• 230g vital wheat gluten
  • 3 tbsp nutritional yeast
  • 115ml water
  • 1 tbsp olive oil
  • 1/2 tsp garlic powder
  • 1/2 tsp onion powder
  • 1/2 tsp salt
  • 1 tsp chicken seasoning
  • 2 lt light vegetable stock
  • PIES
  • 3 tbsp light olive oil
  • 1/2 tsp garlic paste
  • 2 tbsp flour
  • 400ml soy milk
  • 100ml mushroom water
  • 100ml white wine
  • 2 tbsp yeast flakes
  • 1 stick fresh thyme
  • 4 leaves sage
  • salt to taste
  • 40g mushrooms, rehydrated and finely chopped
  • 2 patties of seitan
  • Vegan pre-roll pastry
  • Aquafaba to glaze


  1. Mix together the vital wheat gluten, nutritional yeast, garlic powder, onion salt and chicken seasoning. Add the water and olive oil and knead into a dough.

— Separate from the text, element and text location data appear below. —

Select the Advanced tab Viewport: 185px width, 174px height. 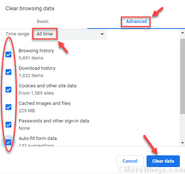pos(136,22)
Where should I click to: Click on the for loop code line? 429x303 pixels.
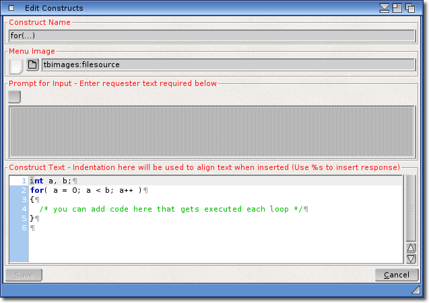tap(86, 190)
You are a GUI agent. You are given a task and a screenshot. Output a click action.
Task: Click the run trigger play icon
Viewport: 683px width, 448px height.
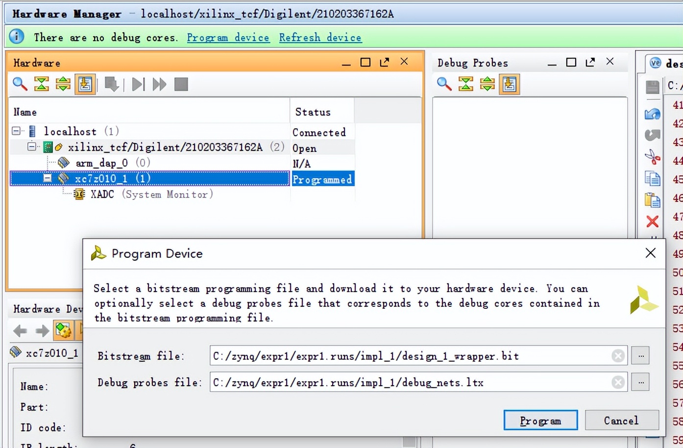click(x=138, y=84)
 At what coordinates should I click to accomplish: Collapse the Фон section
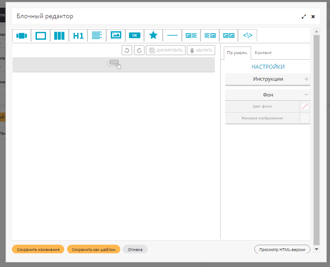306,95
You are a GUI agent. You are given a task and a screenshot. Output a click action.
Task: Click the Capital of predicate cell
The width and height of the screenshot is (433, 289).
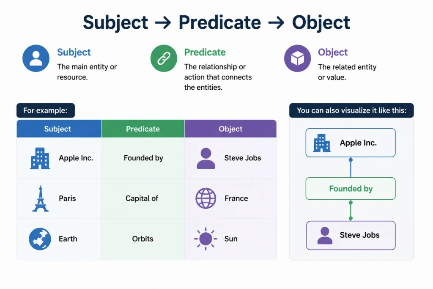pyautogui.click(x=143, y=198)
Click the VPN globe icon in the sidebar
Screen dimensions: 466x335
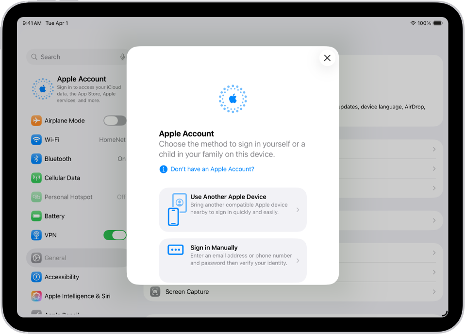[x=36, y=235]
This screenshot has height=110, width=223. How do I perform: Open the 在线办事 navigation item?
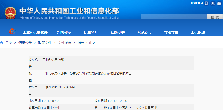click(x=118, y=32)
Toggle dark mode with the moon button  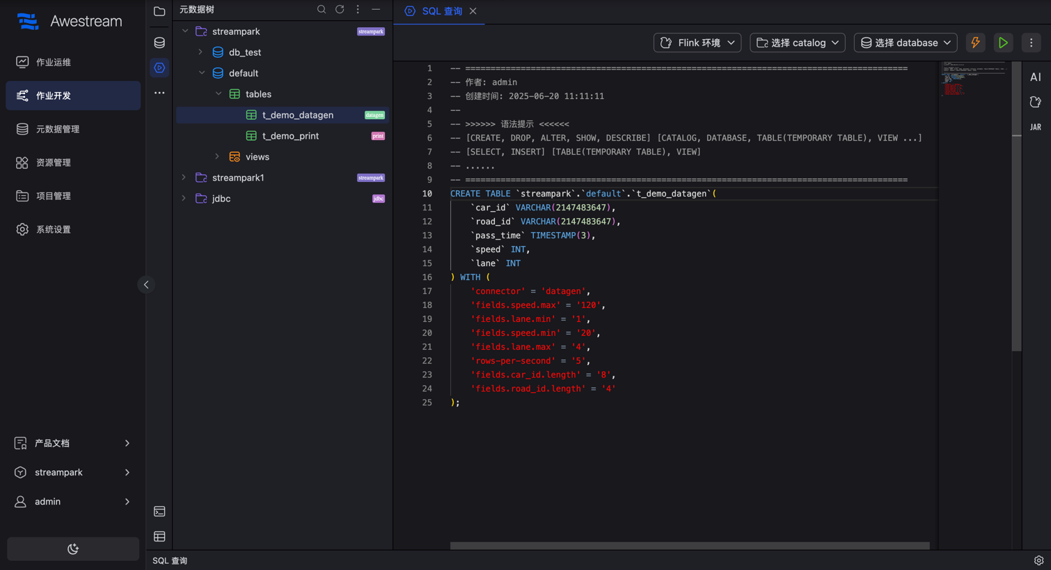pos(73,549)
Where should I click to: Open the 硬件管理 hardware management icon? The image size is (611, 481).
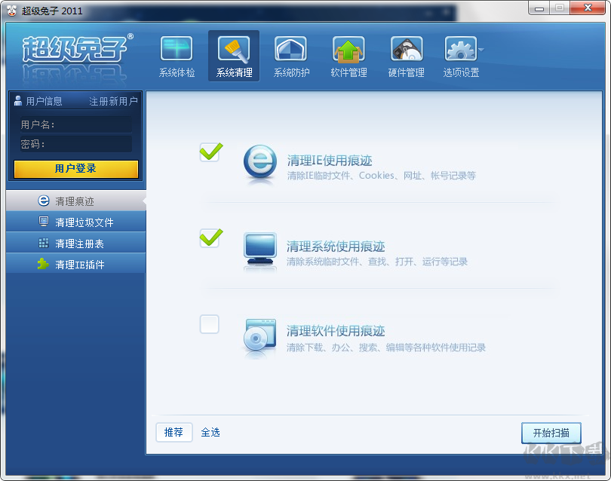pos(406,54)
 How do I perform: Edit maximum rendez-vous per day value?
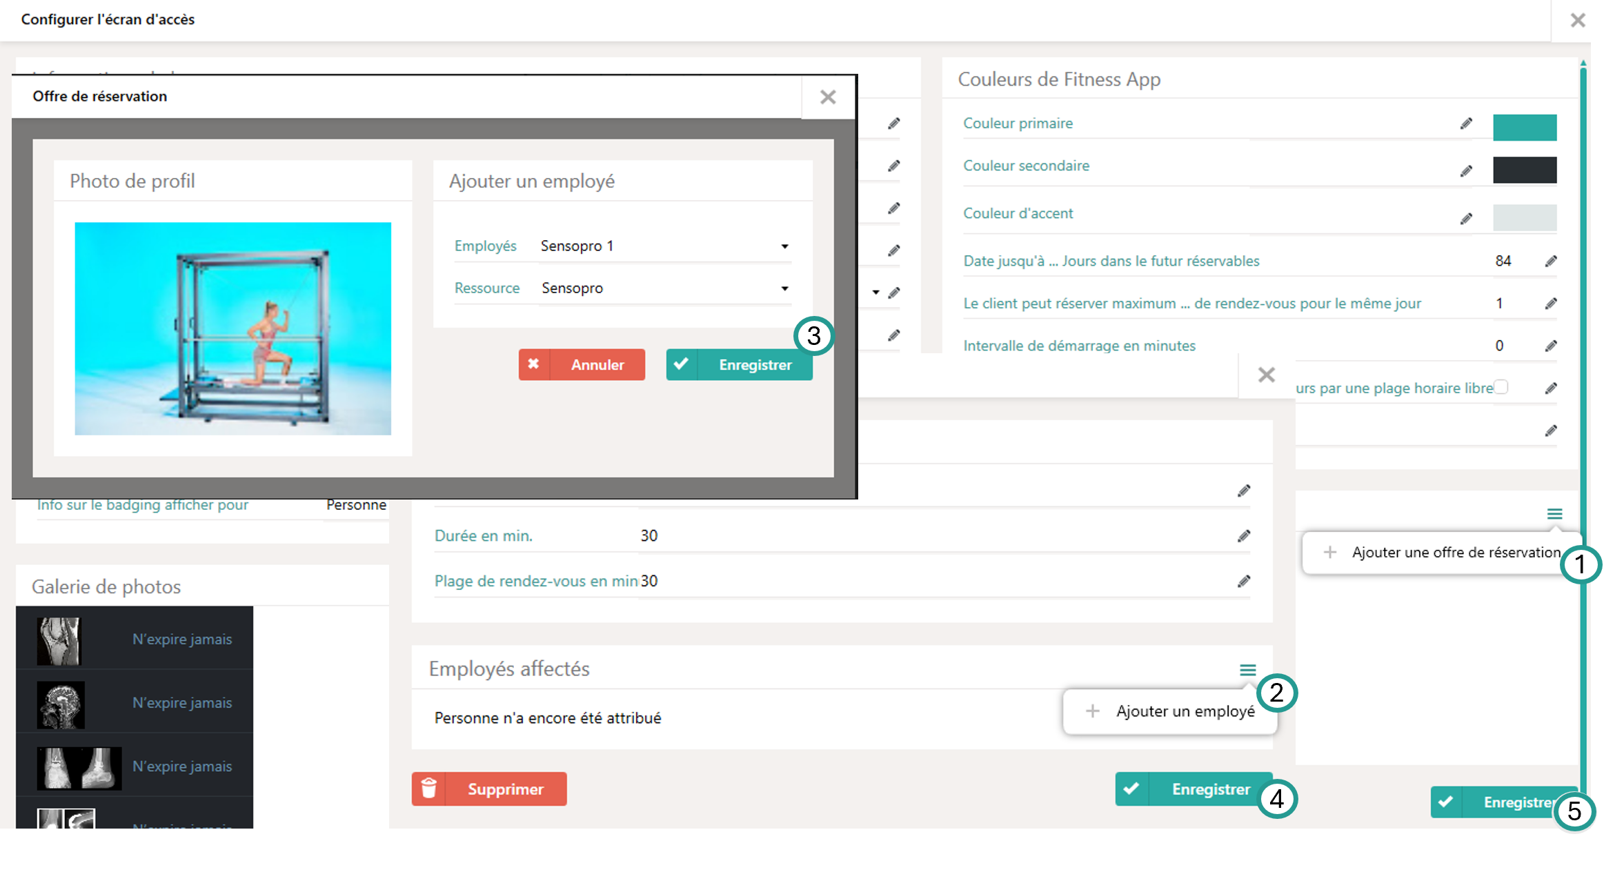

  2. Divide the dough into three, and shape each piece into patty.
  3. Put the patties into simmering stock and cook for one hour, turning occasionally.
  4. Remove from the heat and leave in the water for 15 minutes before using. You can store it in the fridge in its cooking water if not using immediately.
  5. Warm olive oil in a small saucepan. Add the garlic paste and cook for 2 minutes, taking care not to brown the garlic. Add the flour and mix into a paste, then slowly add the soy milk and mushroom water. Add the wine, thyme, sage and yeast flakes and cook for 5 minutes, stirring until thick. Add the mushrooms and seitan chunks, salt to taste, then remove from the heat.
  6. Let the filling cool, then spoon into four pie dishes. Top with pastry and bake for 15-20 minutes at 200C.